Here are some entries. Repeat all of them exactly.

→ INPUT DATA:
========

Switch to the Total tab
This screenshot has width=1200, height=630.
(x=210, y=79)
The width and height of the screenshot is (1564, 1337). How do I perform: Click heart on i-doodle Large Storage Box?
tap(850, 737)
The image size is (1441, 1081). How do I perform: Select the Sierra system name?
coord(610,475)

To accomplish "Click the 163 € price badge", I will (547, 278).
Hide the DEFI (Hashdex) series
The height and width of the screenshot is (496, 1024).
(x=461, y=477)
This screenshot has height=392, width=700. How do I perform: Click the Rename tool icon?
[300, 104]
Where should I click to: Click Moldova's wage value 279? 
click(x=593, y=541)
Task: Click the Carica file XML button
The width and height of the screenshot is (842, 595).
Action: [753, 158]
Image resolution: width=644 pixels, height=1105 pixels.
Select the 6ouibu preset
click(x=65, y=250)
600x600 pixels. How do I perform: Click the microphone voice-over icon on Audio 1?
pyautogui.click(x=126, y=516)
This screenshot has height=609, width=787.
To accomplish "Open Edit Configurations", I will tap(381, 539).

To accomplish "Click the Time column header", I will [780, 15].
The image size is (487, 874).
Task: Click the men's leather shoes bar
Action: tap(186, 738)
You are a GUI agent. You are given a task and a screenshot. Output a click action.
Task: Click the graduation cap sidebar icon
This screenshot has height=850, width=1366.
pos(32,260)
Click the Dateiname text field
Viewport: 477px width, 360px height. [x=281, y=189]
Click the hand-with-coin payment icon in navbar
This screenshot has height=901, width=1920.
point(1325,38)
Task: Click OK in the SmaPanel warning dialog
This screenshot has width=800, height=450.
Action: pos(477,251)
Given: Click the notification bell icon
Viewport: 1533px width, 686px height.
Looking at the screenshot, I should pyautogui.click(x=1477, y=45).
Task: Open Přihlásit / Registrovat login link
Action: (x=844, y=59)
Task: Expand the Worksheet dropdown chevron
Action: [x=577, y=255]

========

→ ANSWER TO THE PROBLEM:
Switch to the Total tab
This screenshot has width=1200, height=630.
(x=210, y=79)
The width and height of the screenshot is (1564, 1337). How do I perform: Click heart on i-doodle Large Storage Box?
tap(850, 737)
The image size is (1441, 1081). How do I perform: Select the Sierra system name?
coord(610,475)

To accomplish "Click the 163 € price badge", I will (547, 278).
Hide the DEFI (Hashdex) series
The height and width of the screenshot is (496, 1024).
(x=461, y=477)
This screenshot has height=392, width=700. How do I perform: Click the Rename tool icon?
[300, 104]
Where should I click to: Click Moldova's wage value 279? 
click(x=593, y=541)
Task: Click the Carica file XML button
The width and height of the screenshot is (842, 595).
Action: [753, 158]
Image resolution: width=644 pixels, height=1105 pixels.
Select the 6ouibu preset
click(x=65, y=250)
600x600 pixels. How do I perform: Click the microphone voice-over icon on Audio 1?
pyautogui.click(x=126, y=516)
This screenshot has height=609, width=787.
To accomplish "Open Edit Configurations", I will tap(381, 539).

To accomplish "Click the Time column header", I will [780, 15].
The image size is (487, 874).
Task: Click the men's leather shoes bar
Action: tap(186, 738)
You are a GUI agent. You are given a task and a screenshot. Output a click action.
Task: Click the graduation cap sidebar icon
This screenshot has height=850, width=1366.
pos(32,260)
Click the Dateiname text field
Viewport: 477px width, 360px height. [x=281, y=189]
Click the hand-with-coin payment icon in navbar
This screenshot has height=901, width=1920.
point(1325,38)
Task: Click OK in the SmaPanel warning dialog
This screenshot has width=800, height=450.
Action: pos(477,251)
Given: Click the notification bell icon
Viewport: 1533px width, 686px height.
Looking at the screenshot, I should pyautogui.click(x=1477, y=45).
Task: Open Přihlásit / Registrovat login link
Action: (x=844, y=59)
Task: Expand the Worksheet dropdown chevron
Action: [x=577, y=255]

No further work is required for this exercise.